* **Collected data**:
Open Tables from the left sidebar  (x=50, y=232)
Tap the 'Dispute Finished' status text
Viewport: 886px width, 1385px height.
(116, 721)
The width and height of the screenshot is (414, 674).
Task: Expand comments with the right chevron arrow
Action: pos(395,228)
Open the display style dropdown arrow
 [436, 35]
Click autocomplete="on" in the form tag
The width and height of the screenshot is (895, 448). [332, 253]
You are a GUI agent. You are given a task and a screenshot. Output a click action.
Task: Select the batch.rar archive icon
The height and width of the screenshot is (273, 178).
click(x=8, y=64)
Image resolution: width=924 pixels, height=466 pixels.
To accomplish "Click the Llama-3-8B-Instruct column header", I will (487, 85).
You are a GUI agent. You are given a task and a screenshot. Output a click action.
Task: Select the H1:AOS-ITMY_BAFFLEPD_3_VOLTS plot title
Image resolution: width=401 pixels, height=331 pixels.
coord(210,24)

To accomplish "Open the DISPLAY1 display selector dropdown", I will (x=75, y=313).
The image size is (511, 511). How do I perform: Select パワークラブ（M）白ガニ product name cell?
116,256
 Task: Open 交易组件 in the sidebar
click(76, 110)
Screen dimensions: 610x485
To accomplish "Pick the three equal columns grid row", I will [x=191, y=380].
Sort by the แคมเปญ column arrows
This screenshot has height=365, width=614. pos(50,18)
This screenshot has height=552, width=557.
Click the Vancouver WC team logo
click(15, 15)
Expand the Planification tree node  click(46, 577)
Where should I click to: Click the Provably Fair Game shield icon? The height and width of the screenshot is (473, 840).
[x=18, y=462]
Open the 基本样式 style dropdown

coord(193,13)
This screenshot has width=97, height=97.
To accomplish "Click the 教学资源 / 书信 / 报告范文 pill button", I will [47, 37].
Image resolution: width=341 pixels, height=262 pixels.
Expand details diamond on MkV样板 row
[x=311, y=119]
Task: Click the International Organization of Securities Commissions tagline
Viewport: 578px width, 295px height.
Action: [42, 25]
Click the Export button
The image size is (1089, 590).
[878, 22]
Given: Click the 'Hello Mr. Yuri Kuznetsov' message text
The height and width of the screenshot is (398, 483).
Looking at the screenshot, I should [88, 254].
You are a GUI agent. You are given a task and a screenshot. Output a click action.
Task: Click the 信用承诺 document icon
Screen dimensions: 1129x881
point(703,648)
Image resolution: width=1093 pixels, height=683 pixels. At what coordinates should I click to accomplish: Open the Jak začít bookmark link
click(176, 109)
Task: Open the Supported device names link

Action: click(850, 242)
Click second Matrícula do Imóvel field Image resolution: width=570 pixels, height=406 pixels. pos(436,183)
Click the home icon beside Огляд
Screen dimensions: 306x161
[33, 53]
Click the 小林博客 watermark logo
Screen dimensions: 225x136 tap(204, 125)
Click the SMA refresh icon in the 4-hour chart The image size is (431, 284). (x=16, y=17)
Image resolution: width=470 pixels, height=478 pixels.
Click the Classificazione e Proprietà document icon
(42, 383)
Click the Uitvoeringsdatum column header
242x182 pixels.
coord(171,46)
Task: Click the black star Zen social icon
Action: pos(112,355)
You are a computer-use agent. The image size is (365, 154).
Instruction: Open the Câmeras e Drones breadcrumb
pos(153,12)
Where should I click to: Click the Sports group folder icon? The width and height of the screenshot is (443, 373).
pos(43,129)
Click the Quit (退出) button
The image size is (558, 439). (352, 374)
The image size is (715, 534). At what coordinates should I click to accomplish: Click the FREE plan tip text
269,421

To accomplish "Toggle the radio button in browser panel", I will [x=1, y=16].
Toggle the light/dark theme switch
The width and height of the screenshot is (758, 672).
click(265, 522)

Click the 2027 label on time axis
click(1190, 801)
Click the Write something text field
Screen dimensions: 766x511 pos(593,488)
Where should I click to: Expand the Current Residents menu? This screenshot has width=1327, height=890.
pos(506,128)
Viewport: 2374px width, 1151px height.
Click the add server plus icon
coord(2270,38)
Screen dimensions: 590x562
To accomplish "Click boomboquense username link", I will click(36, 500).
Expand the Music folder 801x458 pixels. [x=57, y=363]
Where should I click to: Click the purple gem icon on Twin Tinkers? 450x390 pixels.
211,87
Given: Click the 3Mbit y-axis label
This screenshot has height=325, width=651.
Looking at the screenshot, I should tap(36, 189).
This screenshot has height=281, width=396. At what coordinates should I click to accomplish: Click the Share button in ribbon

* **Instructions for the task**:
Show me every line in the data above that includes "will".

* **Written solution**:
To accomplish "Click the Llama-3-8B-Instruct column header", I will (487, 85).
To accomplish "Open the DISPLAY1 display selector dropdown", I will (x=75, y=313).
To accomplish "Pick the three equal columns grid row", I will [x=191, y=380].
To accomplish "Click the 教学资源 / 书信 / 报告范文 pill button", I will [47, 37].
To accomplish "Toggle the radio button in browser panel", I will [x=1, y=16].
To accomplish "Click boomboquense username link", I will click(36, 500).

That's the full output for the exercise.